Exercise input section start
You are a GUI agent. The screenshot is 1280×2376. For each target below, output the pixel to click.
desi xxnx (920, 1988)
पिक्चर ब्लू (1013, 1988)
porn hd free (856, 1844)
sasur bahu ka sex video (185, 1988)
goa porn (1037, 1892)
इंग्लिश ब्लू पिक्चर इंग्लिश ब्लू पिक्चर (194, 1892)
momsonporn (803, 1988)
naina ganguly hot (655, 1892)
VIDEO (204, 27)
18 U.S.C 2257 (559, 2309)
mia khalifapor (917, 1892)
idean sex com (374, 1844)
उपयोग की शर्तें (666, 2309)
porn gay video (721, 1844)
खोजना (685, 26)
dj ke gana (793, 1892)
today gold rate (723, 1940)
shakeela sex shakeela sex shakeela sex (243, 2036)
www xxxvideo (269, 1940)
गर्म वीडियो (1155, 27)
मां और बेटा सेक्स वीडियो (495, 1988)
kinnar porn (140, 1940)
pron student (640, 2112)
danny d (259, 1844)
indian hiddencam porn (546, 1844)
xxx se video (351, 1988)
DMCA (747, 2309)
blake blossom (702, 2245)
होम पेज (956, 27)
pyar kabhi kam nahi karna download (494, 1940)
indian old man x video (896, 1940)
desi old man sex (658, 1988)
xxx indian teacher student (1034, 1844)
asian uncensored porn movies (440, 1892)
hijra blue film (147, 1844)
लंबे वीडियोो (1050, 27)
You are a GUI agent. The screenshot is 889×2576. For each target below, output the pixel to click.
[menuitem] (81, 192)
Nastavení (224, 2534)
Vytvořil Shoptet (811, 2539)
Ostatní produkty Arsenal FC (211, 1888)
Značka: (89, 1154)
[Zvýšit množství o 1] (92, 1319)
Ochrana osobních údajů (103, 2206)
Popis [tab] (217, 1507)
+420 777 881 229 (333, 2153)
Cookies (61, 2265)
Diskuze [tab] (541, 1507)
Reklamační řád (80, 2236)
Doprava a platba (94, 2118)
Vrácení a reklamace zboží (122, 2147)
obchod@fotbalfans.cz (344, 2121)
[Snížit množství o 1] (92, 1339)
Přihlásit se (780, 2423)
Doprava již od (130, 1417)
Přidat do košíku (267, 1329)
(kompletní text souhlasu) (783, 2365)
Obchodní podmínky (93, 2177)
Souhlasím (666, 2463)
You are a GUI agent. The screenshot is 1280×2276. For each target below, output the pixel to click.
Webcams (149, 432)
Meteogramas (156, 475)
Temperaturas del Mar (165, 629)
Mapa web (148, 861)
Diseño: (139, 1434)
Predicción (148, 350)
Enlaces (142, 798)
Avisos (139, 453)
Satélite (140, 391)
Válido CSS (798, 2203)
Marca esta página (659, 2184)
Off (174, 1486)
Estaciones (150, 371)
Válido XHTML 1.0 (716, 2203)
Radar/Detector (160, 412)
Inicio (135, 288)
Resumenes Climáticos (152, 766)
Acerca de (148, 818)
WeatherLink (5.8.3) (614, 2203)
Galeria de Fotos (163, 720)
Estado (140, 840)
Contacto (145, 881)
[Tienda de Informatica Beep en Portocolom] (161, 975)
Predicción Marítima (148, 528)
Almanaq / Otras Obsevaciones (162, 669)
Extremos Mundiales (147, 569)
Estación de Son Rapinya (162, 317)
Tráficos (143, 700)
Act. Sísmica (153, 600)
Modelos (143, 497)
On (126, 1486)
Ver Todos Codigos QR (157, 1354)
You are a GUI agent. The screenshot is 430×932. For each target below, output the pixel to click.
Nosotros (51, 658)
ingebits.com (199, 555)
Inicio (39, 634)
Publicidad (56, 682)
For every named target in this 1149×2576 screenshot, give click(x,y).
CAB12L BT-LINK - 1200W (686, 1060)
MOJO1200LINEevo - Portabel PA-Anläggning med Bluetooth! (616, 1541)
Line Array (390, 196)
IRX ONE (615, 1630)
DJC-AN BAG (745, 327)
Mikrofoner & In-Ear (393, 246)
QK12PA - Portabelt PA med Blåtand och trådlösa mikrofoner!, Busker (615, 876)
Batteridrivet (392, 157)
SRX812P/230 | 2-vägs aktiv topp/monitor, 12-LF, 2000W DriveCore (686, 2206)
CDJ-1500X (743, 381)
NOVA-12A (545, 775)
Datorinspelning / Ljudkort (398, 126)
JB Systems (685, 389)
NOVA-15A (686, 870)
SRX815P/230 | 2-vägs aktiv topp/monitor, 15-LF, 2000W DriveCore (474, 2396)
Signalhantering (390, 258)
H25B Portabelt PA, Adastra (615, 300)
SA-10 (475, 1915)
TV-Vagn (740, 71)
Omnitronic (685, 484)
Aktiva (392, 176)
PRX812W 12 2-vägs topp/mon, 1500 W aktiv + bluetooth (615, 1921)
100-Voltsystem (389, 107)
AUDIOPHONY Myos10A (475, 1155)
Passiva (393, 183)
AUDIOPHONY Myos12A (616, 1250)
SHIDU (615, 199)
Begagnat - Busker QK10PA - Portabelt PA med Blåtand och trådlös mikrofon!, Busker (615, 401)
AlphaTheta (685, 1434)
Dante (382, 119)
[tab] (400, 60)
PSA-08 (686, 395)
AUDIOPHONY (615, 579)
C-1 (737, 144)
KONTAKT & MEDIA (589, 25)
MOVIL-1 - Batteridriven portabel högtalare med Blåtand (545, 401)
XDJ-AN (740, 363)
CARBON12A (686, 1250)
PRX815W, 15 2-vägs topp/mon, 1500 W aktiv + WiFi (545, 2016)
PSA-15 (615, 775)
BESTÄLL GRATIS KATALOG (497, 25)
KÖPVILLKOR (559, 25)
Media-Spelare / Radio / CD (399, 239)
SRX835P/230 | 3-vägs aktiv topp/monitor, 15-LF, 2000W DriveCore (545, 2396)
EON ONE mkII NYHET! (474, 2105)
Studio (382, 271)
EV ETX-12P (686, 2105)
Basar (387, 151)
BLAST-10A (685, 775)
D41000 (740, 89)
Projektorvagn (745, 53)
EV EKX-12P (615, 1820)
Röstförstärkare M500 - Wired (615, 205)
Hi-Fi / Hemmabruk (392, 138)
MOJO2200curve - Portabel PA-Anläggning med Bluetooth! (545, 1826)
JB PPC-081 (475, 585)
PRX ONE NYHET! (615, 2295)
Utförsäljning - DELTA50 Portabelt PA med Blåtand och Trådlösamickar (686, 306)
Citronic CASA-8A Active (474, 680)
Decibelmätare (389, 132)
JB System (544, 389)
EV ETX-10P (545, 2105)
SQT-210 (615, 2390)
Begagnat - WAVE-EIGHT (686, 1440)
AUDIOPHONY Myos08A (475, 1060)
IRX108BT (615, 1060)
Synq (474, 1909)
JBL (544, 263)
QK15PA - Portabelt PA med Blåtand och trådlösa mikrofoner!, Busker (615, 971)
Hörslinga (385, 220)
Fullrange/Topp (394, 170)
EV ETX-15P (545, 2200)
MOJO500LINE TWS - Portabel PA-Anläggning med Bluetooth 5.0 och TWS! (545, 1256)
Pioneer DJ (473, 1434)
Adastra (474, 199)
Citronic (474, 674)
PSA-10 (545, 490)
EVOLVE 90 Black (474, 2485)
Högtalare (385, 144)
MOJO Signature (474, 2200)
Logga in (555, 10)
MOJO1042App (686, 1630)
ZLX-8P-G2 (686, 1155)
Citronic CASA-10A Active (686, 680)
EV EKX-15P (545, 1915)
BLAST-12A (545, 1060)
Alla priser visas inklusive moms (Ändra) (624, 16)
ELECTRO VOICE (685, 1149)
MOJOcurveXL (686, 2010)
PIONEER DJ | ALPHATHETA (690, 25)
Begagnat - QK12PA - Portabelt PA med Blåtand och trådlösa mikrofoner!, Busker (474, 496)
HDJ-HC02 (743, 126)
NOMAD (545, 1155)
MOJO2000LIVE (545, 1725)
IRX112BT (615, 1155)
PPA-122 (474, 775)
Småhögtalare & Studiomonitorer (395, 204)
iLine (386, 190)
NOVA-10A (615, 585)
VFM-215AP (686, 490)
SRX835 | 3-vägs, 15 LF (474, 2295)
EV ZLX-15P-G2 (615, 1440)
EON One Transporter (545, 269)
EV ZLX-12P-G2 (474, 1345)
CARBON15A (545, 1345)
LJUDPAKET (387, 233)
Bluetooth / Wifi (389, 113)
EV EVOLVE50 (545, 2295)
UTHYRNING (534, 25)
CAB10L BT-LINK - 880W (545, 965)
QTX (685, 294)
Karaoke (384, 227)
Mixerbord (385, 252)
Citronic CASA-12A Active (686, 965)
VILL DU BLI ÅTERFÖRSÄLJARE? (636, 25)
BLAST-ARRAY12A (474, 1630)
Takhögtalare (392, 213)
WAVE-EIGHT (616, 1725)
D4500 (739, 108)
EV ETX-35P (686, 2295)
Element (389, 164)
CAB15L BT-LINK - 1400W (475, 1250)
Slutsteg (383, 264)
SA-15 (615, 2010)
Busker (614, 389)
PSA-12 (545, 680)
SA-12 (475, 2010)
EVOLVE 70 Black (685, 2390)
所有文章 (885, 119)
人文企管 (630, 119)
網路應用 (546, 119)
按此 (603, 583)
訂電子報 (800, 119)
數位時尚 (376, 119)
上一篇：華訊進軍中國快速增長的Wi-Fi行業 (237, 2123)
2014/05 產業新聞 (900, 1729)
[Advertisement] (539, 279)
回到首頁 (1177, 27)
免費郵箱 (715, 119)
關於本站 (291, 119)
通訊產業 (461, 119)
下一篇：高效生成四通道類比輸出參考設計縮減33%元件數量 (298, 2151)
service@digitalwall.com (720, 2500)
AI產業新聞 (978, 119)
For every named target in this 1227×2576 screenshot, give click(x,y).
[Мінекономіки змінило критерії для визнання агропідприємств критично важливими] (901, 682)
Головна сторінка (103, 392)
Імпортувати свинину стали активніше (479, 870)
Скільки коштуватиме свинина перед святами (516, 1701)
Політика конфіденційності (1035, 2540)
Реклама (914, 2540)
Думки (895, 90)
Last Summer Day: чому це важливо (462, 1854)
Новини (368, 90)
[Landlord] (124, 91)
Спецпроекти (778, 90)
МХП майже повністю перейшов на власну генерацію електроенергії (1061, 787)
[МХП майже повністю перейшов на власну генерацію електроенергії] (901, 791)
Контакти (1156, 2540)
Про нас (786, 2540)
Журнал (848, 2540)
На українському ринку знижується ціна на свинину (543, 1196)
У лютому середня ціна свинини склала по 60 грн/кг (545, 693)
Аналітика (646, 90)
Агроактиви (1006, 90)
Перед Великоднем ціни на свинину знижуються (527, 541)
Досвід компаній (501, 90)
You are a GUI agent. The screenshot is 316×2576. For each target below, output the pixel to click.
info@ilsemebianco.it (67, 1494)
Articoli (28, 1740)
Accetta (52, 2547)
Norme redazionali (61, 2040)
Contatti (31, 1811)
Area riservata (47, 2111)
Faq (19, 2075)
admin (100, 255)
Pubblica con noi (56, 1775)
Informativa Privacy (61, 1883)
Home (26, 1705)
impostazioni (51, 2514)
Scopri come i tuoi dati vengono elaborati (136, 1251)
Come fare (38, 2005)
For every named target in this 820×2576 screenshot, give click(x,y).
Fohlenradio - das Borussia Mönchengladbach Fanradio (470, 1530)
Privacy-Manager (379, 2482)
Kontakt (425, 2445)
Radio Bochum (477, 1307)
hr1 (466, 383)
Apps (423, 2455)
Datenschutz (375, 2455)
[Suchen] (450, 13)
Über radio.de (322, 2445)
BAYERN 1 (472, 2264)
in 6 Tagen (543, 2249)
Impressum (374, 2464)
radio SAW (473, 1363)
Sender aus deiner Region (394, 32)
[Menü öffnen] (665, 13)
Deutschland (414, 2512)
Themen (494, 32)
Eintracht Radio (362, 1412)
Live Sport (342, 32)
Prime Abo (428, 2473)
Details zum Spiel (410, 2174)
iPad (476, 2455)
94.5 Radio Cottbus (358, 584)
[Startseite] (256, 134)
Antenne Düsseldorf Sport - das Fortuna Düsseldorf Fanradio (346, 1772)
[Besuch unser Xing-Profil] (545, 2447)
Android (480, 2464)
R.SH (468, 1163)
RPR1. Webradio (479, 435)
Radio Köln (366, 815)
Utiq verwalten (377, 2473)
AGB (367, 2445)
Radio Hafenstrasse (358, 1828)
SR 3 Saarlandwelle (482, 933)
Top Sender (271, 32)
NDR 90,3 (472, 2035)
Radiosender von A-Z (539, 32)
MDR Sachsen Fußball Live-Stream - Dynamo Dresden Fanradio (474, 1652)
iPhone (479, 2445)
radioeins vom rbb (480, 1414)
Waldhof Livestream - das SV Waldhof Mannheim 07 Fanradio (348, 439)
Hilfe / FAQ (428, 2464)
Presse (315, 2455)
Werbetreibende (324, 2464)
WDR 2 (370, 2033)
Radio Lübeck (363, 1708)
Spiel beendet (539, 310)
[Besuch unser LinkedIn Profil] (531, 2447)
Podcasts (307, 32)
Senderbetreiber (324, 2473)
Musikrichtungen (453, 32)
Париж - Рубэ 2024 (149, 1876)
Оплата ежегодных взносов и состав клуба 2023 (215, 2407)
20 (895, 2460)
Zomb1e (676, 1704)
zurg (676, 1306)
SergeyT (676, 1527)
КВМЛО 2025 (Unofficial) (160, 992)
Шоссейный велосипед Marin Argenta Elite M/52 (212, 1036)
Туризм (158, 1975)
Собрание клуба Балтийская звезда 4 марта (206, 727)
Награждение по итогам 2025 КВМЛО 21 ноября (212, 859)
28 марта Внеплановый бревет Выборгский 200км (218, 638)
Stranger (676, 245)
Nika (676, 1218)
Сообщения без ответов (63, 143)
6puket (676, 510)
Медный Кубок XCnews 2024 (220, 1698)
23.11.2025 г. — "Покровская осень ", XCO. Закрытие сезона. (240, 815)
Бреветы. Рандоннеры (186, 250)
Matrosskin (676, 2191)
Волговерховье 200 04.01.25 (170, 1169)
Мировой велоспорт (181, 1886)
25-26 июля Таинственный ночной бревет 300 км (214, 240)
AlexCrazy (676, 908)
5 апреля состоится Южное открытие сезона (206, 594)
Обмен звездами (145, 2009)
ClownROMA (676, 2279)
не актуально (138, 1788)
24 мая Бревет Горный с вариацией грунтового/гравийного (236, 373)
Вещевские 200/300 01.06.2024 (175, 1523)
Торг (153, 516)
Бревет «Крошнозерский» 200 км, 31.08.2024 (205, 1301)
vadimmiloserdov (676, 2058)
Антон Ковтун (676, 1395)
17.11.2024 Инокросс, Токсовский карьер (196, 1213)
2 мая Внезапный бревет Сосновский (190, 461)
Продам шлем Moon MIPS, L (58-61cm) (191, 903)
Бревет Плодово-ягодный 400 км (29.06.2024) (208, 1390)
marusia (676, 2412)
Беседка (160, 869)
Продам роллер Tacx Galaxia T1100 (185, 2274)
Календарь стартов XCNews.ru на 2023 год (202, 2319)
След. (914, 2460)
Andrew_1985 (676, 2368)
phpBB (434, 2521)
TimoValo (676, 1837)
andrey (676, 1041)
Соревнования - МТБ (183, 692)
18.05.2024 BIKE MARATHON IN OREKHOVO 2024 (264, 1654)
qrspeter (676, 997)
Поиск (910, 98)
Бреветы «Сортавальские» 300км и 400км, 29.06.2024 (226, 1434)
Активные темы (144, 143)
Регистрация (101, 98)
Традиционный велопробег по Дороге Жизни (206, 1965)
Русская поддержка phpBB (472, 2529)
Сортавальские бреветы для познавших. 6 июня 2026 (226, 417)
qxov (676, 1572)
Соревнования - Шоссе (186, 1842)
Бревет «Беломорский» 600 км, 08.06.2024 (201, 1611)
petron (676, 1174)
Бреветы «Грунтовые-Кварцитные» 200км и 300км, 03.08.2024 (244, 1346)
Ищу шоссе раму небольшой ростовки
Exercise input section end
● Work instruction
Which lines above contain "сезона"? Show each of them.

● Exercise answer
23.11.2025 г. — "Покровская осень ", XCO. Закрытие сезона. (240, 815)
5 апреля состоится Южное открытие сезона (206, 594)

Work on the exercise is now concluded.